_What the exercise asks_
Only the lines below, from the one with "Task: Select the May 12, 2025 date" through the one with "Close the 关键词覆盖查询", are to be written out, exactly.

_Data provided_
◆ ◆ ◆ ◆ ◆ ◆ ◆

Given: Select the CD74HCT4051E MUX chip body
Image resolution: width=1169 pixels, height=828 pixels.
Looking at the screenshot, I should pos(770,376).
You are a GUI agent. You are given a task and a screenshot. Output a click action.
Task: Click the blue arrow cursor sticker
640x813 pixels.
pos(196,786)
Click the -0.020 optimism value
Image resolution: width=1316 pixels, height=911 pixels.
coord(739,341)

◆ ◆ ◆ ◆ ◆ ◆ ◆

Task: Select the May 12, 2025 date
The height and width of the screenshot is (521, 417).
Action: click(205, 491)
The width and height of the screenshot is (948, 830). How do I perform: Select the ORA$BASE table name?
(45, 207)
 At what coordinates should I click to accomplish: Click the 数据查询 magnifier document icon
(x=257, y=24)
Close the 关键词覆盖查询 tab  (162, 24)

◆ ◆ ◆ ◆ ◆ ◆ ◆

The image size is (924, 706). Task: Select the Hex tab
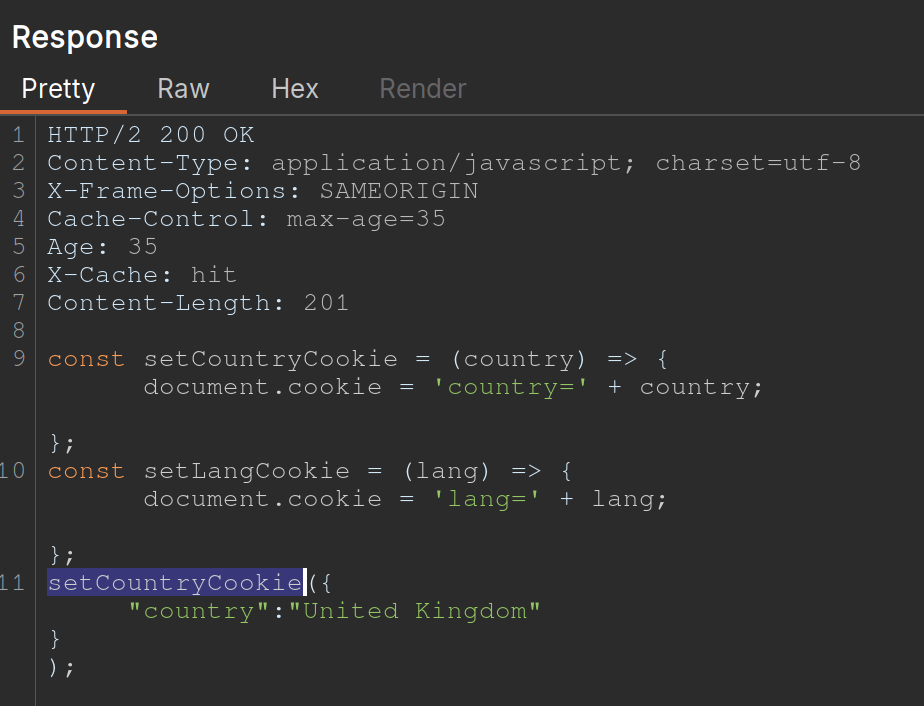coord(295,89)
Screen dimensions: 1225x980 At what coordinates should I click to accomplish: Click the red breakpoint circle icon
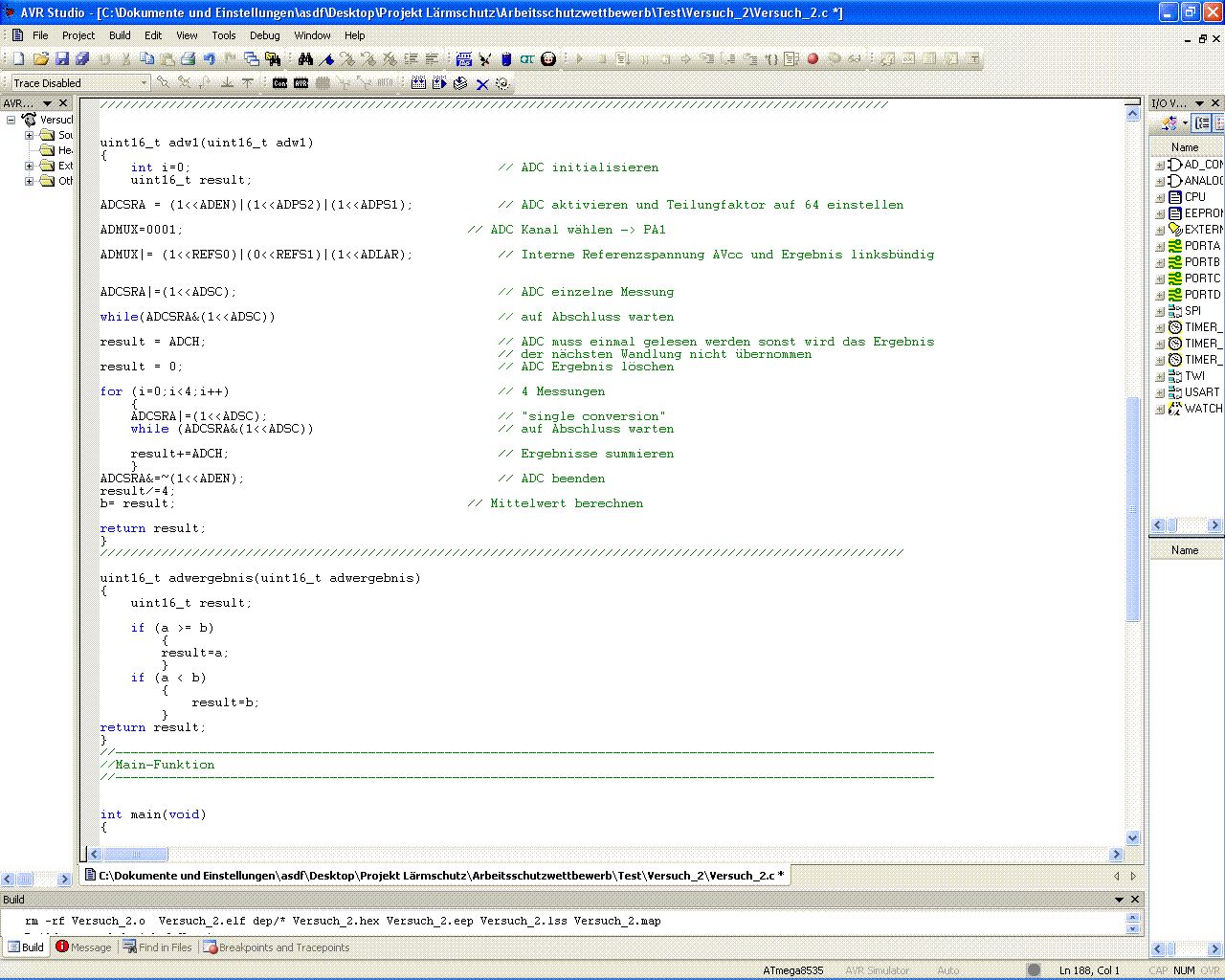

◆ ◆ ◆ ◆ ◆ ◆ ◆

_Answer for the task_
Task: Select the May 12, 2025 date
The height and width of the screenshot is (521, 417).
Action: click(205, 491)
The width and height of the screenshot is (948, 830). How do I perform: Select the ORA$BASE table name?
(45, 207)
 At what coordinates should I click to accomplish: Click the 数据查询 magnifier document icon
(x=257, y=24)
Close the 关键词覆盖查询 tab  (162, 24)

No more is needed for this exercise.